Struggling online home goods retailer Wayfair announced Friday it was laying off approximately 1,650 employees, or about 13% of its global workforce. The move comes as a part of the company’s attempt to manage costs and resources. As per a New York Post report, the layoffs are estimated to save the company over $280 million annually.

The layoffs come after its CEO and co-founder, Niraj Shah, went viral for sending out a year-end note to staffers telling them that “working long hours, being responsive, blending work and life, is not anything to shy away from.” Now, Shah has stated that the “changes” announced reflect the company’s return to core principles on resource allocation. The CEO further added that it reflects the company’s move on “getting fit on spans and layers as well as focusing on our highest priorities," in the company’s news release.

Wayfair Logo | Wikimedia Commons |
Wayfair Logo | Wikimedia Commons |

With the latest round of layoffs, Wayfair joins other retailers like Macy’s, Hasbro, and Etsy that also announced massive job cuts as inflation and credit card debt soared in the country.

As per the Post, about 20% of the layoffs are in the corporate team. On Friday, the employees received an email about their future with the company and severance offered. The Boston-based company had about 14,000 employees as of last year.


Further, the company said it will take a $70 million to $80 million hit from the layoffs, primarily coming from employee severance and benefit costs, most of which would be recorded in the first quarter of 2024. The company also aims to deliver over $600 million of adjusted earnings before interest, taxes, depreciation, and amortization in 2024.

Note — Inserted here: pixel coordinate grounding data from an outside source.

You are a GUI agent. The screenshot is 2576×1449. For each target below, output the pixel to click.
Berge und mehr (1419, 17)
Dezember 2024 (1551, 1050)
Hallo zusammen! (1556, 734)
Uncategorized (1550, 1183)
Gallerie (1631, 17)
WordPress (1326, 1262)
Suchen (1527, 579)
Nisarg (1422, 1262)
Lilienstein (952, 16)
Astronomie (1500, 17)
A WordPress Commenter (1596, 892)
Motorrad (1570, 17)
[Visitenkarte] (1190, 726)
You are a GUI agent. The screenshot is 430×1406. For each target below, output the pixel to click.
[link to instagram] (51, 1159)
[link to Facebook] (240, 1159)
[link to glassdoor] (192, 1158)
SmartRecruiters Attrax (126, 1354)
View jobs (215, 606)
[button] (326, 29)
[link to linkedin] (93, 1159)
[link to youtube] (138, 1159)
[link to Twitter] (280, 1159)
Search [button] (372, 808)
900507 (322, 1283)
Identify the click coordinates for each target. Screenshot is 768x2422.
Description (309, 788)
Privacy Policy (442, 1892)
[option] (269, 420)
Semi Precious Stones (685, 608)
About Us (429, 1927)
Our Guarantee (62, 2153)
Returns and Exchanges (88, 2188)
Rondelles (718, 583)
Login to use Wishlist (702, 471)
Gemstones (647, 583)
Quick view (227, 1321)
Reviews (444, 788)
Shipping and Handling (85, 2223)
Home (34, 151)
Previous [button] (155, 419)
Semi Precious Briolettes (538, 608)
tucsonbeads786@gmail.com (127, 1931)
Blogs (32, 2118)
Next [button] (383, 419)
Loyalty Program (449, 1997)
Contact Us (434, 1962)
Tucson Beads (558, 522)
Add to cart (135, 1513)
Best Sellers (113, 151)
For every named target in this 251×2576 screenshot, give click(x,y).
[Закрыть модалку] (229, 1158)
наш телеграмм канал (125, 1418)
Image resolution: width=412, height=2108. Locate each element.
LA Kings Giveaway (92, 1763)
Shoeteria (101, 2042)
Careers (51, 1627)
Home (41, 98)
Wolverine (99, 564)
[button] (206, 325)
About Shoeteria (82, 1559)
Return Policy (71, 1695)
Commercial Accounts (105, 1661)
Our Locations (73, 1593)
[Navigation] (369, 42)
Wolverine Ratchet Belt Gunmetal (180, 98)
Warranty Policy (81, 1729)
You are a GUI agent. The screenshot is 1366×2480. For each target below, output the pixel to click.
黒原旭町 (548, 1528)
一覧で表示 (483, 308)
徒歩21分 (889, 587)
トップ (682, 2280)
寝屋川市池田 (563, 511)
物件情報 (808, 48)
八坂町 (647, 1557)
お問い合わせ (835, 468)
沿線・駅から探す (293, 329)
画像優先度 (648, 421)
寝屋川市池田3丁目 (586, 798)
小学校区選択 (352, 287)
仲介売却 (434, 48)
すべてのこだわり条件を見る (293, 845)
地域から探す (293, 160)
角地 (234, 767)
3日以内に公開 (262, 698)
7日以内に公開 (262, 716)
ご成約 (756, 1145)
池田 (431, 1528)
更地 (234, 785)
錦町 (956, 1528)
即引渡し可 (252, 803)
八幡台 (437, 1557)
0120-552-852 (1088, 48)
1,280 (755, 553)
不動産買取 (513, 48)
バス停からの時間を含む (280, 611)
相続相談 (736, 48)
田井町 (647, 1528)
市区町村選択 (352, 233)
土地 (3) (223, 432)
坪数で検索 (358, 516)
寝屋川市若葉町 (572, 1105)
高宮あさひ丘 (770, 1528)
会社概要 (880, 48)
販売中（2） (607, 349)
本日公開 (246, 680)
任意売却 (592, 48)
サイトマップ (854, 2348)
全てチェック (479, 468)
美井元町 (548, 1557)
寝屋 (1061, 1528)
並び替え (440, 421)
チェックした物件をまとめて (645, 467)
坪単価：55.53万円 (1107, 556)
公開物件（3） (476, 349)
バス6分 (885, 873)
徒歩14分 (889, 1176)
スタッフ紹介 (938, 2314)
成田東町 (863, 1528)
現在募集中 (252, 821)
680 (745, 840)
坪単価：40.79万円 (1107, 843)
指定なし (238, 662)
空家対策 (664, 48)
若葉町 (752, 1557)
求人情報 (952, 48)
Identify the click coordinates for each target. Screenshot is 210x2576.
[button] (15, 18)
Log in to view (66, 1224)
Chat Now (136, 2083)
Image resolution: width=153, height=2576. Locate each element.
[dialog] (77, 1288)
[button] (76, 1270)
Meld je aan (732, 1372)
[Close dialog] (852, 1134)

At the beginning of the pandemic when online shopping platforms saw an uptick in demand Wayfair flourished as well. The rising demand for furniture and other home decor upgrades soared so high that it bottlenecked the global supply chains and caused lengthy shipment delays.

In 2020, the company saw a “dramatic surge” in demand that doubled its sales to $18 billion.


However, things soon started to change when the country came out of lockdown and things went back to normal. With the Federal Reserve Bank cranking interest rates, inflation skyrocketed, and the demand dropped.

The middle-income shoppers pulled back their discretionary purchases to focus on paying for necessities like groceries, gas, and rent. Thus, Wayfair also found itself struggling with dropping revenues.

However, as things continually got difficult, wealthier customers also shifted their spending from furniture and other goods to travel and services. Further, high mortgage rates cut into demand for new homes.

Late last year, Shah garnered attention for his viral year-end letter to his employees, in which he stated, “Winning requires hard work. I believe that most of us, being ambitious individuals, find fulfillment in the joy of seeing our efforts materialize into tangible results.”

He further added the comments about working long hours and blending work and life to encourage workers. “There is not a lot of history of laziness being rewarded with success,” he added in the note, as per CNN.

Thus, with the recent announcement of layoffs, the company’s CEO has expressed that the company needs to stay focused and committed to what small teams can accomplish. “In many ways, having too many great people is worse than having too few,” Shah wrote on Friday.